Akhirnya pasien yang ku tunggu datang juga. Hari ini jadwal check upnya. Aku lihat dari catatan dokter Ronald sih tidak ada penyakit yang berarti. Tapi kalau dilihat dari penampilannya, sepertinya beliau orang kaya. Jad maklum saja kalau sering mengontrol kesehatannya.
****
            Ibu Rima, pasien dokter Ronald memasuki ruangan. Ditatapnya calon dokter yang sedang magang, yang dikatakan dokter Ronald tadi padanya via telepon. Hmm… masih muda. Tapi beliau cukup percaya terhadap dokter Ronald. Dijabatnya tangan pemuda tersebut. Awalnya biasa saja. Mulanya. Sampai kalimat itu meluncur dari bibir pemilik tangan itu.

“Selamat datang, bu. Perkenalkan saya Chandra. Chandra Dwi Sena Adipatra. Saya yang ditugaskan oleh dokter Ronald untuk menangani ibu mulai hari ini.” Ucap pemuda itu ramah dengan sebuah senyum. Seketika tubuhnya membeku. Tidak mungkin!! Ini tidak mungkin terjadi. Dia Chandra!!?? Benarkah dia Chandra??!! Chandra Dwi Sena Adipatra??!! Bukankah Ia….

Ibu Rima menjatuhkan dirinya di kursi di depan meja Chandra dengan kaku. Tatapannya terus tertuju pada wajah Chandra yang kini sedang berbicara. Chandra sama sekali tidak menyadari hal itu. Sampai saat ia mendongak. Didapatinya wajah pucat pasien pertamanya itu.
“Ibu. Ibu tidak apa-apa?!” Tanya Chandra sambil menatap Ibu Rima khawatir.
“Eh,,,, ya. Saya tidak apa-apa.” Jawab Ibu Rima tergagap.
“Baiklah. Kalau begitu mari ikut saya.” Chandra berdiri sambil masuk ke sebuah ruangan yang ditutupi tirai di sampingnya (Itu lho tempat yang biasanya ada di ruangan dokter, buat meriksa pasiennya). Ibu Rima mengikutinya dari belakang dengan langkah berat.

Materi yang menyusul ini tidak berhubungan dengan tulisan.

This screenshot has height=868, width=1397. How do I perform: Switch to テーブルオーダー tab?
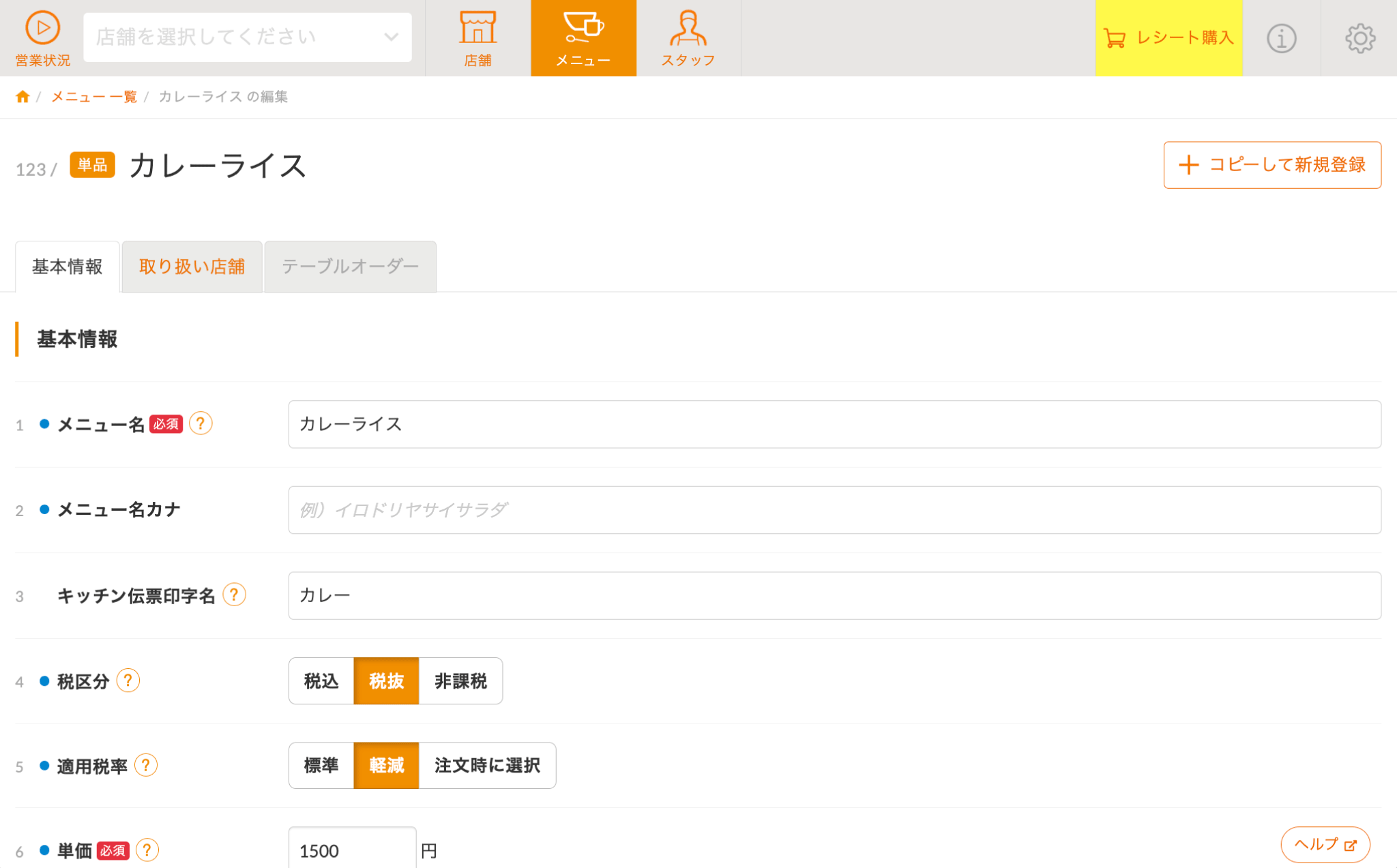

Selama pemeriksaan, Ibu Rima tidak hentinya menatap wajah Chandra. Chandra menyadarinya, tapi mencoba rileks. Mungkin karena gue kelewat ganteng. Pikirnya dalam hati.

            Mereka mirip. Bena-benar mirip. Matanya, tatapannya, hidungnya, alisnya, semuanya. Bahkan cara bicaranya. Sangat mirip. Semuanya. Mereka begitu mirip. Bahkan…. Moment ini. Moment pertemuannya dengan Chandra dan orang itu pertama kali. Jas putih yang melekat ditubuhnya pun…. Astaga!! Firasat buruk apa ini?!